• _Available data_
....................

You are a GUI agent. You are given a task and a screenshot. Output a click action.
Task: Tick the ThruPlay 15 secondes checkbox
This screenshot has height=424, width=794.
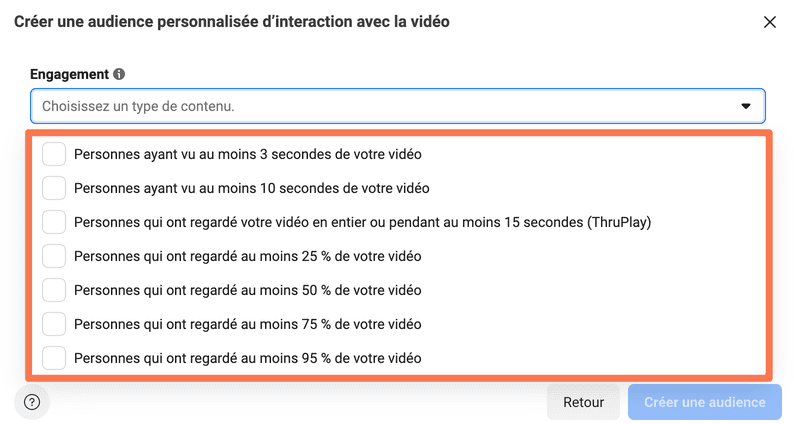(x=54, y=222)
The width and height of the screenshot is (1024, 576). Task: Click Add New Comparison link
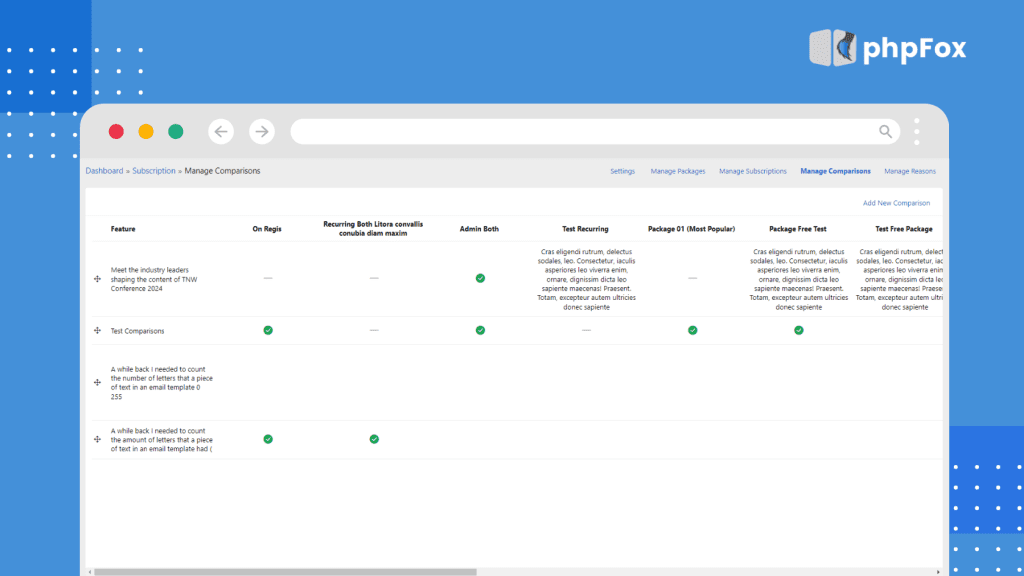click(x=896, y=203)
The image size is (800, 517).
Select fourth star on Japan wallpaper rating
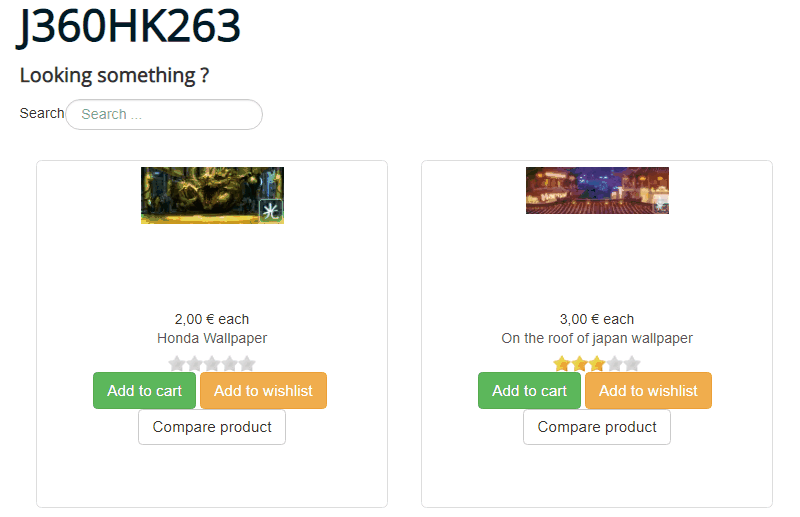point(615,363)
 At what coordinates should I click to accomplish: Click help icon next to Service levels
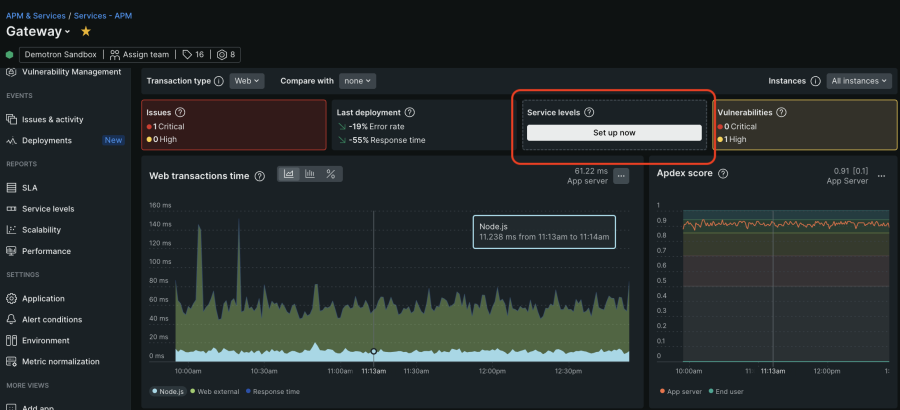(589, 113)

....................

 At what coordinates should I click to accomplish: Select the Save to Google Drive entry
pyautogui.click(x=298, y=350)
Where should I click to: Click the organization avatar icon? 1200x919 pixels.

....................

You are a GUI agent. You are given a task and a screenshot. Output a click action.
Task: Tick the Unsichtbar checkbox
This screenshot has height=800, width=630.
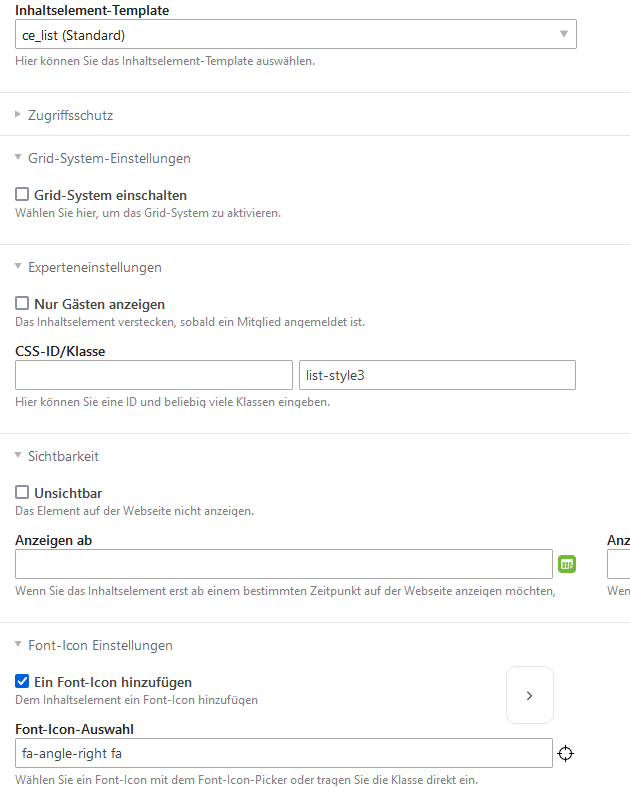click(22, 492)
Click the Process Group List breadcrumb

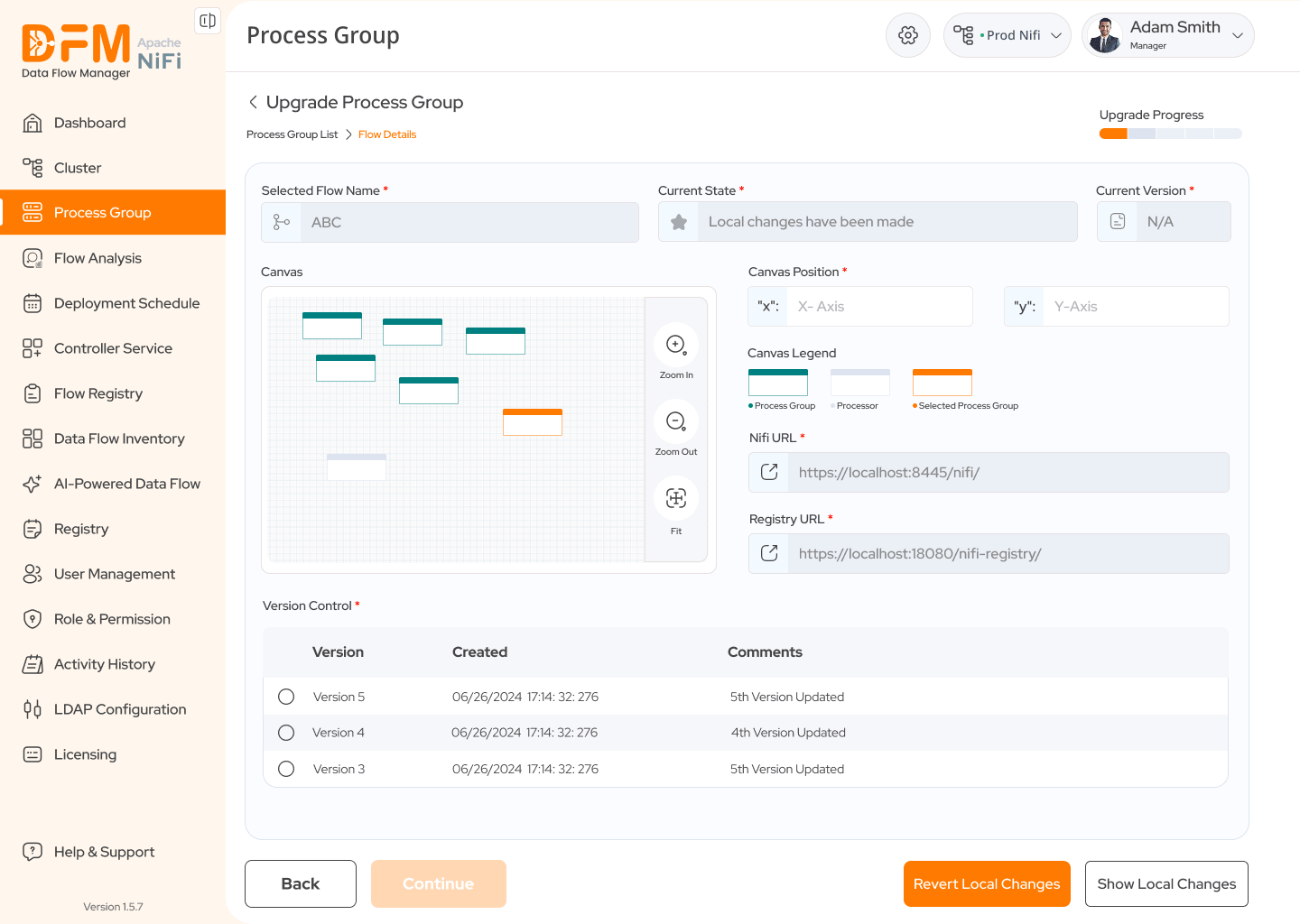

....................

• _Exercise_
Copy out exactly the lines above beginning with the line that contains "This screenshot has height=800, width=630." and finishing with the line that contains "Click the Process Group List breadcrumb", including both; leave the pictures out.

• _Solved problem_
This screenshot has height=800, width=630.
click(22, 492)
Click the Process Group List breadcrumb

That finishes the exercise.